I'm OK, You're OK

Wednesday, January 12, 2005

Warped sense of reality

I just read something on the net which just reminded me of my grandfather & father. My father's father was a railway guard in colonial Bengal & I really can't imagine how he must have brought up a family of 5 children with his meagre salary. He passed away when my father was 15. I again don't know how it must have felt for my dad to lose someone so close at such a young age. My grandmother & my eldest uncle took to caring/looking after the family & they did a fairly good job. Dad made a lot of tough choices of staying away from family for his graduation & living in Calcutta. He fortunately got a bank job & made a smooth transition into the great Indian Middle Class. Some of uncles haven't done that well & ironically my eldest uncle is in dire financial straits & in constant need of money.
My mom's father was a aristocratic doctor in Bangladesh. He had also 5 children. They had to run away from Bangladesh during the Indo-Pak war of 1972 where they spent a good amount of time in bomb shelters in the constant fear of bombers. My mom wanted to study arts further but family pressure forced her to marry just after her graduation. Just after I was born, my grandmother was diagonsed with cancer(I still don't know which type) & died shortly afterwards. My mom watched her die in the throes of pain.
Strangely enough I don't remember having a meaningful conversation with any of my grandparents, maybe except once with my dad's mom just before her death.
I will pass out of undergrad engineering in 4 months ready to face the world & all that crap with a plum job offer & all. I/we think of the sacrifices we have made to study in this prestigious institution, the hours of mugging & close calls. Staying in a town like this has however meant lots of comprosises in material comforts.

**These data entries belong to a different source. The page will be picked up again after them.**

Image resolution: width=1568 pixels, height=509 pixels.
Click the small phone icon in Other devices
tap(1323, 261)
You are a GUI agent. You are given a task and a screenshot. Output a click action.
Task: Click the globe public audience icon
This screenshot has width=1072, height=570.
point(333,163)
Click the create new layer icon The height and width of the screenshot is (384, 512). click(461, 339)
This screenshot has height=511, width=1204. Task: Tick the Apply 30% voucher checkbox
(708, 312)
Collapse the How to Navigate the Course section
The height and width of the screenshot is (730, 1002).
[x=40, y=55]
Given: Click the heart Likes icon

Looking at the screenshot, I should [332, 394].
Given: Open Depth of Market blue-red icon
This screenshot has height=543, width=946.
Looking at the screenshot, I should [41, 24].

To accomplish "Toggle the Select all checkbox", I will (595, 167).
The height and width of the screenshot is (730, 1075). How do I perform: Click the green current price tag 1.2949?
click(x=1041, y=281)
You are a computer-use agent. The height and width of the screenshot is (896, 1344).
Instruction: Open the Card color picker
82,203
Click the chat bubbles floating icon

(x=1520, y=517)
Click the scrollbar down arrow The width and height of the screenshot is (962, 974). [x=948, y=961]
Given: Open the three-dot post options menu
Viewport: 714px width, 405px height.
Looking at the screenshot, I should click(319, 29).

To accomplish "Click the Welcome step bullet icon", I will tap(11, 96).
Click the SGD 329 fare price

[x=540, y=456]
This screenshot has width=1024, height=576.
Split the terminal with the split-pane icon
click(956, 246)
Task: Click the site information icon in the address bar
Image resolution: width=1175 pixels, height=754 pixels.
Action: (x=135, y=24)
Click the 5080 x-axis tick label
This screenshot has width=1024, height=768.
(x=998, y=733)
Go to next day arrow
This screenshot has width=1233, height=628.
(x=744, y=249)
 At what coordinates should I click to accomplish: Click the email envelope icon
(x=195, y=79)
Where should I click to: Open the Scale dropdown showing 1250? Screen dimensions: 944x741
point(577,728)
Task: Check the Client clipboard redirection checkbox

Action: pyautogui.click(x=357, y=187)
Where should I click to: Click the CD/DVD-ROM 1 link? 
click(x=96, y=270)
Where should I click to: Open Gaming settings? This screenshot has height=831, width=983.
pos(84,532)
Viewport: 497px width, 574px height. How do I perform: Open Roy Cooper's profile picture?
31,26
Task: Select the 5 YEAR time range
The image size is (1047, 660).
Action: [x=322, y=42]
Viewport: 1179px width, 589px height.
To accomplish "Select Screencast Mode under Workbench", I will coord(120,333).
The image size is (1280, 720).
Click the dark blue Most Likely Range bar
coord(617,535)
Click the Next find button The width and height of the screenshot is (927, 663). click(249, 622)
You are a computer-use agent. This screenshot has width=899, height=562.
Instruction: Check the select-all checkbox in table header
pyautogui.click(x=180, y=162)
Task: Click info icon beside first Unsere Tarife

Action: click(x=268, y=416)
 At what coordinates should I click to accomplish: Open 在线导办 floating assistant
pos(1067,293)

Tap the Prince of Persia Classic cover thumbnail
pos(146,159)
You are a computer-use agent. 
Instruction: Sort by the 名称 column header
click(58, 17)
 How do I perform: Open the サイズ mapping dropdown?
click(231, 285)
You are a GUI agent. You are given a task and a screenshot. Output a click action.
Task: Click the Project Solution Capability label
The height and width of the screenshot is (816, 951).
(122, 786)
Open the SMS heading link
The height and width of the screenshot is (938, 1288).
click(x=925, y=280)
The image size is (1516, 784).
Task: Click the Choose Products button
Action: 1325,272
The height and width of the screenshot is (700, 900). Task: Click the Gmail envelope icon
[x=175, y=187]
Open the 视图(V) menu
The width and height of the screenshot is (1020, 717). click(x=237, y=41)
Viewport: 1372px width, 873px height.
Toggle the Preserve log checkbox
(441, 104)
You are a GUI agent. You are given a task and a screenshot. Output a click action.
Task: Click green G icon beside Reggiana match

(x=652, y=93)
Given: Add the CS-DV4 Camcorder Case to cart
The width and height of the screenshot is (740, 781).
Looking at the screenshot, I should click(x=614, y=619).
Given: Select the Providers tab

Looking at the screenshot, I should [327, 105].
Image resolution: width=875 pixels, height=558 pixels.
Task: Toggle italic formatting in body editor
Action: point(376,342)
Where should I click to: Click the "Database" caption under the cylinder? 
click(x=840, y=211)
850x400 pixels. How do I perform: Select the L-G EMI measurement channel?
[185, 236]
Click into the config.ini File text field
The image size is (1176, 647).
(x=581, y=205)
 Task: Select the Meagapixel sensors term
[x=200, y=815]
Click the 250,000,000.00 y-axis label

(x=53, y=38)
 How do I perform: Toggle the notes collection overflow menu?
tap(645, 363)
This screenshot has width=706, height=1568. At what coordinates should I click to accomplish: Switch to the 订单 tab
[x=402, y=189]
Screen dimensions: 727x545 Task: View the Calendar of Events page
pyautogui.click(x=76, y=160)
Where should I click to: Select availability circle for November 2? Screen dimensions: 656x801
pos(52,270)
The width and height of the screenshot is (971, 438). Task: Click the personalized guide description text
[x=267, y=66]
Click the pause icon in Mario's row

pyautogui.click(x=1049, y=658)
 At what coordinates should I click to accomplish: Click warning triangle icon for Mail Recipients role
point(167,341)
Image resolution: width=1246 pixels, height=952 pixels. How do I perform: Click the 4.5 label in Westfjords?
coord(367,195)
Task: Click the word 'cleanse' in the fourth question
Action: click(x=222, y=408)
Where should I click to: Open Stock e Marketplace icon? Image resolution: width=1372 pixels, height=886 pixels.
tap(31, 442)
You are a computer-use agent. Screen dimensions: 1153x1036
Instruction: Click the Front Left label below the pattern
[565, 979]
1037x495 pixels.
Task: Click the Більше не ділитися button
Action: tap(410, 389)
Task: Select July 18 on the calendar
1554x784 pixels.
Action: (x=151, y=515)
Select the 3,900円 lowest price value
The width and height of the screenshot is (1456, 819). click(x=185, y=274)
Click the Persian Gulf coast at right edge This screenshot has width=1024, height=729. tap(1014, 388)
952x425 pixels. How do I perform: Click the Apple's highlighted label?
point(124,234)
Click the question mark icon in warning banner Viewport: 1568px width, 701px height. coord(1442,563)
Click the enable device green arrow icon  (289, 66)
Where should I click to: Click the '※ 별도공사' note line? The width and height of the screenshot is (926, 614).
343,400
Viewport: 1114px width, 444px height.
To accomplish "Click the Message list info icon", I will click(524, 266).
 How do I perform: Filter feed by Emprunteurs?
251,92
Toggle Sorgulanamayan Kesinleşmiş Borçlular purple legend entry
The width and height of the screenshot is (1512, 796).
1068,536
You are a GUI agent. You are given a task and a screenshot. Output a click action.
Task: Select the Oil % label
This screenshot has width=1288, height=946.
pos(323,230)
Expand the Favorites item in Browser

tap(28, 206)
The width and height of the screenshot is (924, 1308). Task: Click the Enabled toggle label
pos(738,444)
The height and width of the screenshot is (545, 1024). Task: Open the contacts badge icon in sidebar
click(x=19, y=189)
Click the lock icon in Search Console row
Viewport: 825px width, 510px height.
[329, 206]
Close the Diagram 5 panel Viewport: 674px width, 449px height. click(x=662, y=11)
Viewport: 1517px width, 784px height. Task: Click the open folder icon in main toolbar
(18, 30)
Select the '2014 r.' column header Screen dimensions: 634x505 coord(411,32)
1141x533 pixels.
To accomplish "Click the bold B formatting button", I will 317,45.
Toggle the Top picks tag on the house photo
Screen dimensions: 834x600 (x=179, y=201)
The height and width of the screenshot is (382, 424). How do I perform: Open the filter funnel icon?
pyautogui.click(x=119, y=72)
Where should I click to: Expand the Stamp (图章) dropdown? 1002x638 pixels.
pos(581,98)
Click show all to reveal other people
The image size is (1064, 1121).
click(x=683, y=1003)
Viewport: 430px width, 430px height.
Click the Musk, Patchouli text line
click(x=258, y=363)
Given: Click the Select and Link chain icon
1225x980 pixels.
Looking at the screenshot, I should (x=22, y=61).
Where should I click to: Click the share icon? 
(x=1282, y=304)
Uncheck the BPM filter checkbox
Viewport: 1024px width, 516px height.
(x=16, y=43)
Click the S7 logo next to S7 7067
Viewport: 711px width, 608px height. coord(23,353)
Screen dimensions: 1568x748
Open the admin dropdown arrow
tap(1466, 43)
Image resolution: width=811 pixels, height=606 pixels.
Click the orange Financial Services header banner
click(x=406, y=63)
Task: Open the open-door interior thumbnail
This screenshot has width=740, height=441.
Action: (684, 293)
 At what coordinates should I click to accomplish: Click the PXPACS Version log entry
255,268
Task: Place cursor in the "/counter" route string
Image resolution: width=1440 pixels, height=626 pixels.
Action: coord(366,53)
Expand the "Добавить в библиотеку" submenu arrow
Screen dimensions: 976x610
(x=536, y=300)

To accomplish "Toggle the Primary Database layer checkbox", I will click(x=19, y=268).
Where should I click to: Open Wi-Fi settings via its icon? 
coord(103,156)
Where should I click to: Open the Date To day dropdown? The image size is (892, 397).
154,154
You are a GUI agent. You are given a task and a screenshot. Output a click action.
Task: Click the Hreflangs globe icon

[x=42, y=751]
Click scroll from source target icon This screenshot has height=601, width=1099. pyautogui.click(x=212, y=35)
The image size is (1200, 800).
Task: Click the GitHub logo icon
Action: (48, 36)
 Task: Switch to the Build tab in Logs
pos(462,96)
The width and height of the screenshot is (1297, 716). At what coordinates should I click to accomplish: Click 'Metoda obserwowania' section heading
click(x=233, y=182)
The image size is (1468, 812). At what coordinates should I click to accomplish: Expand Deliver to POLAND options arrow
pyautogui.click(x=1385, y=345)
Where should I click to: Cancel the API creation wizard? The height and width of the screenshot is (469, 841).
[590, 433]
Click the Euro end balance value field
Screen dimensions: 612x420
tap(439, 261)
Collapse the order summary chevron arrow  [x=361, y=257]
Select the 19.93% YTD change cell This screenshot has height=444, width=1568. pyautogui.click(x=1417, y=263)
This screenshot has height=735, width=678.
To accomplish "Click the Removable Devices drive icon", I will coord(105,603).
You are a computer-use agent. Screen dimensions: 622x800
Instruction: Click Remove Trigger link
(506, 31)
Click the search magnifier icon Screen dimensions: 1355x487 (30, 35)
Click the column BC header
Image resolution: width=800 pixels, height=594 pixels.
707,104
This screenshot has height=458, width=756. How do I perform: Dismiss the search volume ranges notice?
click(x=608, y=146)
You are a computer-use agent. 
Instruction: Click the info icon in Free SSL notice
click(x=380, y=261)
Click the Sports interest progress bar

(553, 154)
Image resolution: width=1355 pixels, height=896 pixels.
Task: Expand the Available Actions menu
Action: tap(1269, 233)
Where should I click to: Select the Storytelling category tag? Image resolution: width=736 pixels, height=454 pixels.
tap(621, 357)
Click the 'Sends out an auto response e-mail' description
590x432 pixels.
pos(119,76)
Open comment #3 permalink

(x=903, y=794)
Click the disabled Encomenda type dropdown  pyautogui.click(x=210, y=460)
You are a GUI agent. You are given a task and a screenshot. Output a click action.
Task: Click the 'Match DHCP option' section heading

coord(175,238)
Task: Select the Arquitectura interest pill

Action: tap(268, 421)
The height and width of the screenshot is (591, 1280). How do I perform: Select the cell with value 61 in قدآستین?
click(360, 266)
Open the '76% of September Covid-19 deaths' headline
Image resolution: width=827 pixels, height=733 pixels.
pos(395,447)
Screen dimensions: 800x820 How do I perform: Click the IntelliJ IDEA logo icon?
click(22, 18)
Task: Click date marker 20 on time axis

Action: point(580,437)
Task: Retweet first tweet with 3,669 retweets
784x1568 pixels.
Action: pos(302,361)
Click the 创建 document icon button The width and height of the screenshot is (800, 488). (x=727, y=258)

But can my small, trifling efforts to make the great middle class cut ever compare to the kind of sacrifices my parents made? Indeed, the other day I was ruminating over who is my role model in life. Guess what the answers were: NRN, Gates, etc & all that media fed trash. I want to be an entrepreneur but I missed out on two of the greatest entrpreneurs I have known so very closely, my parents. We have become so accustomed to measuring success by the size of one's ego, that we sometimes don't see what is truly valuable & readily accessible. The need for external validation is so strong that we dismiss opinions of our parents as old fashioned.

Being a thoroughbred rationalist I was just thinking of some of the major my parents have made & estimating their success ratio. It turns out in a surprisingly large number of crucial cases(too cumbersome & personal too mention here) my parents' hunch was right. How can I explain this? Well, if you consider my mom & dad have a combined age of over 110 comapred to my 21, plus thier unbeatable insight about me as a person makes their judgement not only emotionally viable but has a sound logical ring to it. Lesson learnt-Listen to your parents more carefully. Don't have to to do everything as they say but a lot of mistakes can be avoided by just leveraging their experiences. Maybe I will do some more economic type analysis on this later.